17 The tree which thou sawest, which was high and strong, whose height reached to the skies, and the sight thereof into all the earth:

18 And the branches thereof were most beautiful, and its fruit exceeding much, and in it was food for all, under which the beasts of the field dwelt, and the birds of the air had their abode in its branches.

19 It is thou, O king, who art grown great and become mighty: for thy greatness hath grown, and hath reached to heaven, and thy power unto the ends of the earth.

20 And whereas the king saw a watcher, and a holy one come down from heaven, and say: Cut down the tree, and destroy it, but leave the stump of the roots thereof in the earth, and let it be bound with iron and brass, among the grass without, and let it be sprinkled with the dew of heaven, and let his feeding be with the wild beasts, till seven times pass over him.

21 This is the interpretation of the sentence of the most High, which is come upon my lord, the king.

22 They shall cast thee out from among men, and thy dwelling shall be with cattle, and with wild beasts, *and thou shalt eat grass, as an ox, and shalt be wet with the dew of heaven: and seven times shall pass over thee, till thou know that the most High ruleth over the kingdom of men, and giveth it to whomsoever he will.

23 But whereas he commanded, that the stump of the roots thereof, that is, of the tree, should be left: thy kingdom shall remain to thee, after thou shalt have known that power is from heaven.

24 Wherefore, O king, let my counsel be acceptable to thee, *and redeem thou thy sins with alms, and thy iniquities with works of mercy to the poor: perhaps he will forgive thy offences.

25 All these things came upon king Nabuchodonosor.

26 At the end of twelve months he was walking in the palace of Babylon.

27 And the king answered, and said: Is not this the great Babylon, which I have built, to be the seat of the kingdom, by the strength of my power, and in the glory of my excellence?

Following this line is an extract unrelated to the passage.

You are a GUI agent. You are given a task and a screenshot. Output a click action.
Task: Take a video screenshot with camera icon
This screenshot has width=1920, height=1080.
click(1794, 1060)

28 And while the word was yet in the king’s mouth, a voice came down from heaven: To thee, O king Nabuchodonosor, it is said: Thy kingdom shall pass from thee.

29 And they shall cast thee out from among men, and thy dwelling shall be with cattle and wild beasts: thou shalt eat grass like an ox, and seven times shall pass over thee, till thou know that the most High ruleth in the kingdom of men, and giveth it to whomsoever he will.

30 The same hour the word was fulfilled upon Nabuchodonosor, and he was driven away from among men, and did eat grass like an ox, and his body was wet with the dew of heaven: till his hairs grew like the feathers of eagles, and his nails like birds’ claws.

31 Now at the end of the days, *I, Nabuchodonosor, lifted up my eyes to heaven, and my sense was restored to me: and I blessed the most High, and I praised and glorified him that liveth for ever: **for his power is an everlasting power, and his kingdom is to all generations.

32 And all the inhabitants of the earth are reputed as nothing before him: for he doth according to his will, *as well with the powers of heaven, as among the inhabitants of the earth: and there is none that can resist his hand, and say to him: Why hast thou done it?

33 At the same time my sense returned to me, and I came to the honour and glory of my kingdom: and my shape returned to me: and my nobles, and my magistrates, sought for me, and I was restored to my kingdom: and greater majesty was added to me.

34 Therefore I, Nabuchodonosor, do now praise, and magnify, and glorify the King of heaven: because all his works are true, and his ways judgments, and them that walk in pride he is able to abase.



1: Year of the World 3434, Year before Christ 570.

14: 1 Kings ii. 8. and xvi. 11. and following verses.

22: Daniel v. 21.

24: Ecclesiasticus iv. 8.[iii. 33.?]

31: Year of the World 3442, Year before Christ 562. — ** Daniel iii. 100.

32: Jeremias xxiii. 13.; Psalm cxv. 3.